Goal of the exercise:
Where the records below show a line containing "Given: Check Skip town script entirely", start copying; end with the line containing "Click the mAP_S sort triangle icon", and copy it too.

====== Records for the exercise

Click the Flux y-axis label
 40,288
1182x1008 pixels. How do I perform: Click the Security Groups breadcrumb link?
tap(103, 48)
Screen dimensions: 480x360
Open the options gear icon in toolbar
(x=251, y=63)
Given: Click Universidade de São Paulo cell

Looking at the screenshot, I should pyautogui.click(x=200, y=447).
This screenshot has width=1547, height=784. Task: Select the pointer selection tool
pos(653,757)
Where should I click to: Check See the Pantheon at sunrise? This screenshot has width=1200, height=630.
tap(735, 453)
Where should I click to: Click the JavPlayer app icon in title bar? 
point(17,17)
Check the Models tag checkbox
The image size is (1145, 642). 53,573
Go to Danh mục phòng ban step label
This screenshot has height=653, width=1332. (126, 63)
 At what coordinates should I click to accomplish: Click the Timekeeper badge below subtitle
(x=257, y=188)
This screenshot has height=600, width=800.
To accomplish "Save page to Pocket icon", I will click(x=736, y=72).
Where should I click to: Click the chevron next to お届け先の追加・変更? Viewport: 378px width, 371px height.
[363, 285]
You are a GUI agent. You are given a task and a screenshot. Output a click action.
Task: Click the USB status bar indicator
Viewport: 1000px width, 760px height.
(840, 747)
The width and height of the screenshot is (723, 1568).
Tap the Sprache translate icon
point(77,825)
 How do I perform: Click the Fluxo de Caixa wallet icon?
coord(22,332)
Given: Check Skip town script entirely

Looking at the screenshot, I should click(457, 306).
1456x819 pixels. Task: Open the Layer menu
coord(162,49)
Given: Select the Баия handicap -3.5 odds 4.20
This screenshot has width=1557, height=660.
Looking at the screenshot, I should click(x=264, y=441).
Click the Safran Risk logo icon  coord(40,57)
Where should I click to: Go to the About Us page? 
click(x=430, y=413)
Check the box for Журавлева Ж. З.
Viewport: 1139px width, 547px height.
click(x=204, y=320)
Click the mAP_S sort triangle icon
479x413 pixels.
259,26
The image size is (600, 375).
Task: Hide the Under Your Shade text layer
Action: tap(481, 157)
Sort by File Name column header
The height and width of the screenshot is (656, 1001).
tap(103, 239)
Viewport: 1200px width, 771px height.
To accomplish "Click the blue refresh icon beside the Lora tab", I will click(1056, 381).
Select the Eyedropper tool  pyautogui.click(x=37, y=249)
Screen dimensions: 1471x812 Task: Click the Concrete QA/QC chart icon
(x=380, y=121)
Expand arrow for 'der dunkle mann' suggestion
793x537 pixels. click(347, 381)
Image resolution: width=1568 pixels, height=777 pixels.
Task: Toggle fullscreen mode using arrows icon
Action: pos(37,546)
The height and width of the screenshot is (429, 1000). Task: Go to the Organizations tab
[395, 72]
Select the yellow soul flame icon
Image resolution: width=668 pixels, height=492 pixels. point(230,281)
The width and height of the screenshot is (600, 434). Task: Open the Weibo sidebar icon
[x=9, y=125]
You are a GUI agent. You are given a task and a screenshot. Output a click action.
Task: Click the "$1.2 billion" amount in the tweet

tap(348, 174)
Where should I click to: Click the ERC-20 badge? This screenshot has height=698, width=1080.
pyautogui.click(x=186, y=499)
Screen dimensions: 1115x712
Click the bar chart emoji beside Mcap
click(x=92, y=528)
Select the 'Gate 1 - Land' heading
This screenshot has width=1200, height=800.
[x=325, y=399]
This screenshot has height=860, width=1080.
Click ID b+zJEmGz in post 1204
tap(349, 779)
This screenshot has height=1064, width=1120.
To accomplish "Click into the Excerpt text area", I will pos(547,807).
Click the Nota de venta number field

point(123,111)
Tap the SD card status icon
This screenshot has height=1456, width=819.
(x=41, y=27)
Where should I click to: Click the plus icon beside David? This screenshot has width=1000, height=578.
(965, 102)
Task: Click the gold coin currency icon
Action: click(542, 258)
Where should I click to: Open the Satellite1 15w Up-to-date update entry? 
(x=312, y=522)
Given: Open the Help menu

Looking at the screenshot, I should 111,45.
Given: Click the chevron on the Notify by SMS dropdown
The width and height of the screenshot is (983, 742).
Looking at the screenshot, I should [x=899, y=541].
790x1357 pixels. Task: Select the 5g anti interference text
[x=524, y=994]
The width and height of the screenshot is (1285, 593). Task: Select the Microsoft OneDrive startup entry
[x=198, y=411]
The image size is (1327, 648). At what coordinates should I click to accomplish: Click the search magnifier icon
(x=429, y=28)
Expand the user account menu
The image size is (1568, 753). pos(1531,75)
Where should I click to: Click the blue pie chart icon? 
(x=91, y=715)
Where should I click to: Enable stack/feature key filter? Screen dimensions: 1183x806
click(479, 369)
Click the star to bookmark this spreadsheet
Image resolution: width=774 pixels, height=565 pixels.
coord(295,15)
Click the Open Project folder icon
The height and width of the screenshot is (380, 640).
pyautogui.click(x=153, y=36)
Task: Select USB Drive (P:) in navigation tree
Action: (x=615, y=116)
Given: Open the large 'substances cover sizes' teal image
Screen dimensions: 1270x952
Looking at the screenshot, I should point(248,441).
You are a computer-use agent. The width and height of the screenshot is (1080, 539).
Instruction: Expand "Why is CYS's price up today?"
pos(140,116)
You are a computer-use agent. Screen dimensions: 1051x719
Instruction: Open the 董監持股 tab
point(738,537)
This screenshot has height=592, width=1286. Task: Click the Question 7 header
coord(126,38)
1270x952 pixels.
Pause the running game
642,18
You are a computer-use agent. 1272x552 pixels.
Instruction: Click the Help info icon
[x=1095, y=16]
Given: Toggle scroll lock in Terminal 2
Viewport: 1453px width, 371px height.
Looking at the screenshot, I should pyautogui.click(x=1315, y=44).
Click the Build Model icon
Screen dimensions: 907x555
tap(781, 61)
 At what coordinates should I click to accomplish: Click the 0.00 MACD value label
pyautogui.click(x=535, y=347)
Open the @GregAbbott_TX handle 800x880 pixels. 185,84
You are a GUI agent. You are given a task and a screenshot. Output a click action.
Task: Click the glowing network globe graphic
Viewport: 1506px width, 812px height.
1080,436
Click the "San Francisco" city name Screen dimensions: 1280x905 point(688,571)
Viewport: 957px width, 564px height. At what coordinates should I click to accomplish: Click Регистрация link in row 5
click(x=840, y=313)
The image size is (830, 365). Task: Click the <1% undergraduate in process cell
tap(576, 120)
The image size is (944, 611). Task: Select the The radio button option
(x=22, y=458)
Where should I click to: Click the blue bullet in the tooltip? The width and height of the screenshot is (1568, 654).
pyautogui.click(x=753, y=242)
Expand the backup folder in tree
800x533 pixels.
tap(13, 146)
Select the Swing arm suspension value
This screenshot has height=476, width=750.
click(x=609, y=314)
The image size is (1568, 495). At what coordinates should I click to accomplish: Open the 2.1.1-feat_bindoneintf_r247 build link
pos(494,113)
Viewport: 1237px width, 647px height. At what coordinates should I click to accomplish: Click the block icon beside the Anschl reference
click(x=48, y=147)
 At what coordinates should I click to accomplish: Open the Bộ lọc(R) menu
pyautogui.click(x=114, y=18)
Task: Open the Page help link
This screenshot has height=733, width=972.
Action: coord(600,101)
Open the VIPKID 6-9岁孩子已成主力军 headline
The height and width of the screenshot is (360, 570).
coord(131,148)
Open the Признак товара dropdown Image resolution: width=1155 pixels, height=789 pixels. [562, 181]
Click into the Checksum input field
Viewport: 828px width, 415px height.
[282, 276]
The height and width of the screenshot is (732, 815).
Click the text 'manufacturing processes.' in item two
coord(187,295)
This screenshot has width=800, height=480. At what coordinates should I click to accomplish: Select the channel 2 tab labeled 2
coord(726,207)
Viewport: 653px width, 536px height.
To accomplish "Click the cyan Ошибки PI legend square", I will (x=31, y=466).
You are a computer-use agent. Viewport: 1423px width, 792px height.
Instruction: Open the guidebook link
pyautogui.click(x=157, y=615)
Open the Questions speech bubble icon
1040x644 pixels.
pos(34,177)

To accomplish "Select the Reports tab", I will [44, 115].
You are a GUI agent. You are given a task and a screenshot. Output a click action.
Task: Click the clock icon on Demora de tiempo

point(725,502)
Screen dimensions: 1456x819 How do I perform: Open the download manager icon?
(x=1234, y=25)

============

The answer:
Given: Check Skip town script entirely

Looking at the screenshot, I should click(457, 306).
1456x819 pixels. Task: Open the Layer menu
coord(162,49)
Given: Select the Баия handicap -3.5 odds 4.20
This screenshot has width=1557, height=660.
Looking at the screenshot, I should click(x=264, y=441).
Click the Safran Risk logo icon  coord(40,57)
Where should I click to: Go to the About Us page? 
click(x=430, y=413)
Check the box for Журавлева Ж. З.
Viewport: 1139px width, 547px height.
click(x=204, y=320)
Click the mAP_S sort triangle icon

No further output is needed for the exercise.